It is possible to view, and to feel, desire as an expression of life force: the desire of each alive being to have its own life – the desire to grow, to express one’s being, and to procreate – the desire of life to create more life. In early spring the desire for the return of the light arises strongly in me and others – for the return of the life that light brings. When the light is returning, there is a huge energy for life seen and felt all around.
In my life I have experienced several bouts of lengthy depression – some deeper and longer than others. In that place, desire disappears. I have never arrived at the point of reaching a true desire for death, but I certainly know the lack of desire for anything at all. There has always been something that keeps me going – but it never feels like desire. Eventually, I have learned that depression does not last. The last time it arose, I saw it and knew it quite quickly – and knew I just had to wait it out. That was an awareness that took the darkness and fear out of depression – but not the lack of desire, energy, motivation and joy in life.
Over 30 years ago, in my Jungian readings, I came across the metaphor of a mythological journey of descent for depression – and saw that I could view it as my psyche needing time in the underworld. I couldn’t follow it there – my body was left empty in the land of the living. I had to wait for re-emergence, and the time needed has varied from a few weeks to many months. But learning about, and resonating with, the mythological journey to the underworld or Earth’s seasonal cycles, is one thing. It took more years and further descents for the realisation of this to become embodied and part of my deep knowing. Discovering the metaphor was a seed of understanding, not the lived understanding itself, which required repeated journeys into depression. These kinds of insights keep deepening with lived experience.
As shown in the poem below, there can be a kind of longing in depression – but it is not desire.
I have wanted to lie down in a muddy field –
to have rain dissolve my bones and my flesh –
to become earth again.
I have wanted my body to be carried by a river
out onto the sea – shifted like driftwood –
above the deep wet.
I have wanted to stretch and thin out –
the wind to blow through me – my cell walls to open
like wings to the air.
Fleeing like Daphne, this longing to shapeshift –
turn away from the fire – has never endured.
I return to desire.
5 thoughts on “Desire as Life”
I love this poem Mary. I love it.
And the first three verses represent – more clearly than I have ever put words to – aspects the desire for death that I would like to have when the time comes. At the right time and in the right place, the longing that you describe there does seem to me like pure desire. (I might also add a verse about fire and a verse about expansion, to make five elements of dying, I think.)

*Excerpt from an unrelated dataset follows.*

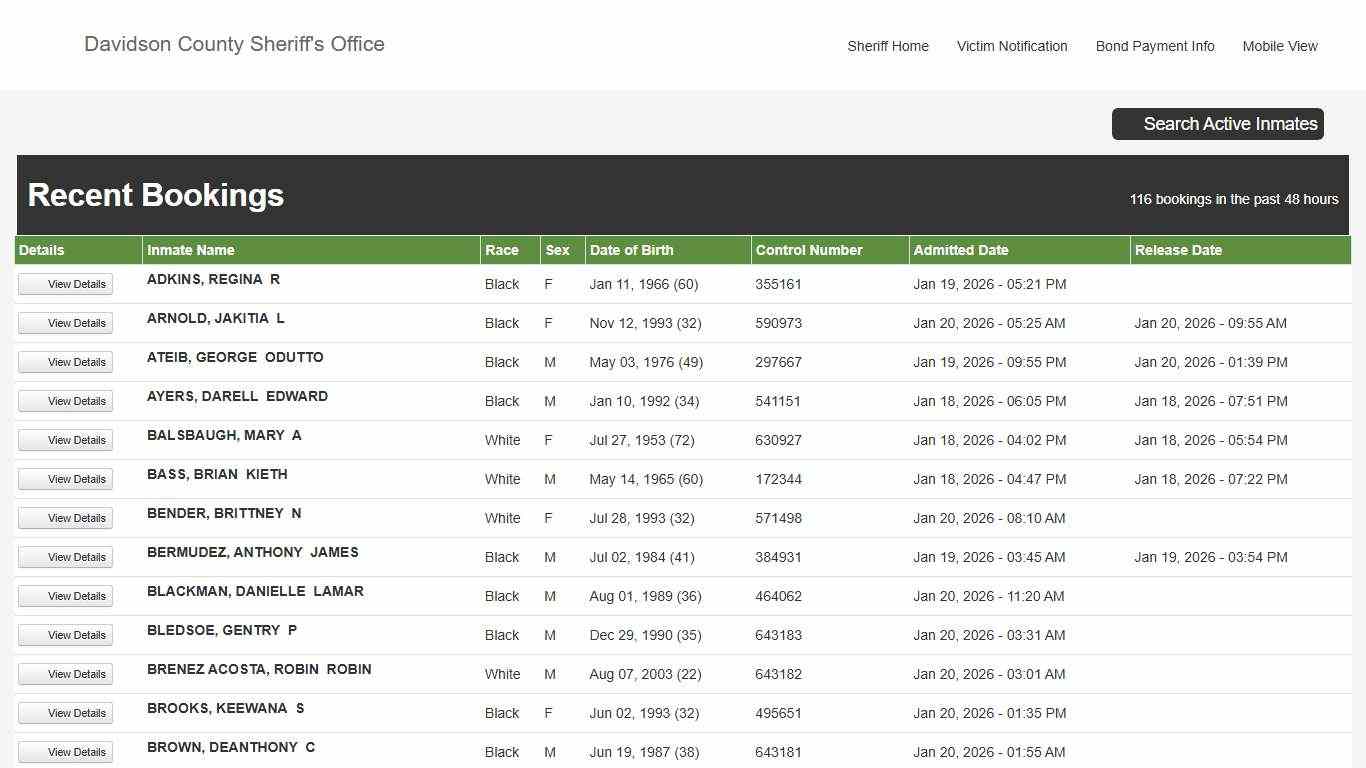The image size is (1366, 768).
Task: Click the Davidson County Sheriff's Office title
Action: coord(234,44)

Hmmm… I’m glad you liked this poem. I never quite know how another will receive what I write in a poem. I have actually felt these things – at times when I have really not wanted to be me any more. So they are death wishes in that sense. I once got up in the middle of the night with the intention to go and lie down in a muddy field. I got as far as the back steps – and then thought about my children. But this is a turning away from. When I die, I would like to open to it rather than do a turning away from. Is that possible I wonder?
I will think about fire. I once felt a kind of Kali-like energy around me while walking in the sun. I had lost a lot of weight and was heading for depression. It felt a bit like being turned to ash.
I have gone back to the poem, experimented with another verse – and, in the end, rejected it. Fire is already there in the last verse – the fire of desire. But it was worth going back to the last verse and I have slightly altered the words! I like it better now.
I love the poem: I identify particularly with being carried like driftwood into the sea …way to go.